EXERCISE BRIEF:
Count every line in the following listing that contains "point", then report that count with nothing added.
..........
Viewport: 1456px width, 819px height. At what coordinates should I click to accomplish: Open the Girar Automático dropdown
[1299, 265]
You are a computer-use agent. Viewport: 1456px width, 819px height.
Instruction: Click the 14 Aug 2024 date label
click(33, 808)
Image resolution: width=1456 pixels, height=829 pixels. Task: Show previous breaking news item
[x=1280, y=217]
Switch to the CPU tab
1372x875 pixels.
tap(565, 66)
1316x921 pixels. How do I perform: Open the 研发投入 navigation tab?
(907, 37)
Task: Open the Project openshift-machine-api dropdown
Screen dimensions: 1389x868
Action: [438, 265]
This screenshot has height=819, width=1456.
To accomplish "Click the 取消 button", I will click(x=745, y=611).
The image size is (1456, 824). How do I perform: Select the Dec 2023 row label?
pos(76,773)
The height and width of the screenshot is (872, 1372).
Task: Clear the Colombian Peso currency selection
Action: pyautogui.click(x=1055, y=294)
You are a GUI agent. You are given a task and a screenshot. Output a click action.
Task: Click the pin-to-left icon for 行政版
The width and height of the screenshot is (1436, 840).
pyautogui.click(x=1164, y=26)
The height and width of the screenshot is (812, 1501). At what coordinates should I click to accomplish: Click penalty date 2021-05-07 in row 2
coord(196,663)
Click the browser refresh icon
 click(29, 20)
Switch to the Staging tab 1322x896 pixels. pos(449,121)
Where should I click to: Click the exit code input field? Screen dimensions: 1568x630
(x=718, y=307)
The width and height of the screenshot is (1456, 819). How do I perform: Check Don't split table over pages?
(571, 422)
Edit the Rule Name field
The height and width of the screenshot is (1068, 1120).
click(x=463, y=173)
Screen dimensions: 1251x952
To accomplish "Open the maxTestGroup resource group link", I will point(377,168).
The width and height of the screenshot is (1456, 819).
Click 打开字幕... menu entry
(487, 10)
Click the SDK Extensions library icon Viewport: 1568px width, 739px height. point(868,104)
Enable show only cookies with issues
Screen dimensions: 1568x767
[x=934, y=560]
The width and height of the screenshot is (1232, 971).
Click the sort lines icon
..........
EXERCISE ANSWER:
2